Подтрунивая над его нелюбовью к дилетантству, он кивнул на недопитую рюмку Николая Сергеевича. После чего бесцеремонно снял с него очки и поцеловал его в глаза. Этими двумя действиями он как бы продемонстрировал отношение жизни к Николаю Сергеевичу и собственное отношение к нему. Николай Сергеевич молчал, наивно дожидаясь, когда Андрей Таркилов водрузит на место очки. И когда он их водрузил, Николай Сергеевич взмолился:

— Но за что? Я никогда в жизни никому дорогу не переходил!

— И за это тоже, — безжалостно поправил его художник, — смотри, какой гордый: никому дорогу не переходил. Значит, презираешь.

Не переходил, не переступал, и так всю жизнь. С Андреем Таркиловым они познакомились давно. Тогда Андрей Таркилов мало выставлялся и был почти нищим. Николай Сергеевич очень рано стал доктором наук и имел возможность покупать картины Андрея. Они подружились.

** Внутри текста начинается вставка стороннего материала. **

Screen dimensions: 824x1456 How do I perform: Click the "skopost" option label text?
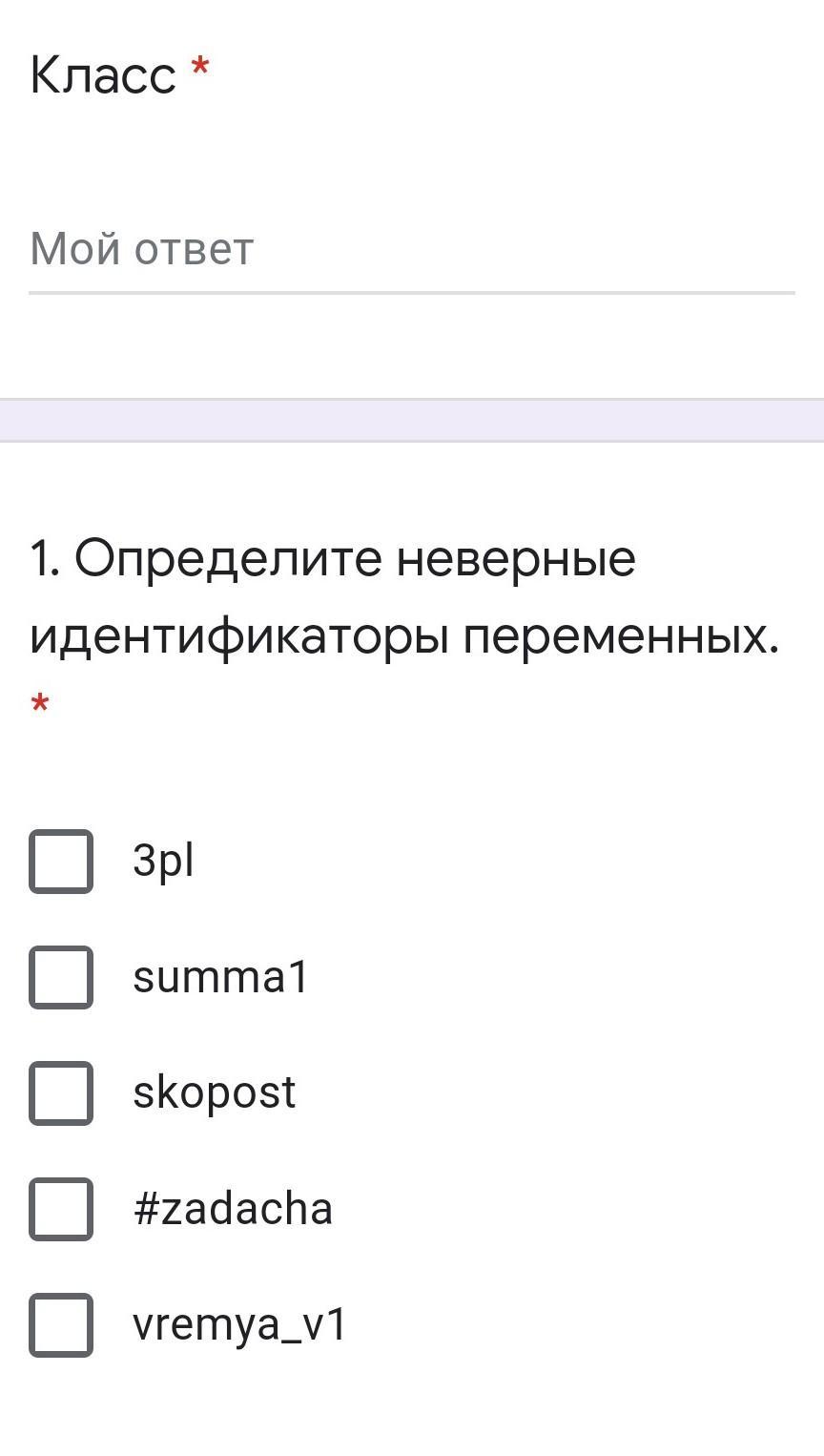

Внешне трудно было представить людей более непохожих друг на друга. Небольшого роста, широкоплечий, взрывчатый Андрей Таркилов и высокий, нескладный, близорукий Николай Сергеевич, почти всегда уступчивый, как бы цепенеющий перед возможностью скандала.

И кажется, только Андрей Таркилов понимал, что он цепенеет от пошлости, а не от чего-то другого. И кажется, только Андрей Таркилов ценил его волю к творчеству и духовное мужество.

Это духовное мужество заключалось, по мнению Андрея Таркилова, в том, что Николай Сергеевич пренебрегал основным законом человеческого сообщества — повелевать или подчиняться. Николай Сергеевич демонстративно отказывался повелевать и мягко уклонялся от подчинения. И это раздражало и склонных подчиняться и склонных повелевать. Пожалуй, готовых подчиняться его авторитету раздражало больше.

Он как бы приглашал окружающих людей свободно, по велению разума и совести определиться в каждом вопросе. Но человеку утомительно свободно, по велению совести и разума определяться в каждом вопросе. Ему приятней или подчиниться авторитету, или подчинить своему авторитету других, пользуясь старыми заслугами, иногда, впрочем, надуманными.

Здесь, на юге, вспоминая эту безумную клевету относительно присвоения чужой работы, он иногда думал: а может, я не прав? Может, надо было пойти на этот проклятый суд чести? Но как это невыносимо — вдыхать смрад человеческого бесчестия!

Он родился в Курской области, в маленьком районном городе, в семье учителя. Однажды ребята с его улицы предложили устроить набег на совхозный яблоневый сад. И он отказался. Не потому, что там был сторож с ружьем, заряженным солью, а потому, что ему уже тогда было противно брать чужое. Но объяснить это {200} ребятам было невозможно, потому что кругом воровали, и взрослые воровали больше, чем дети.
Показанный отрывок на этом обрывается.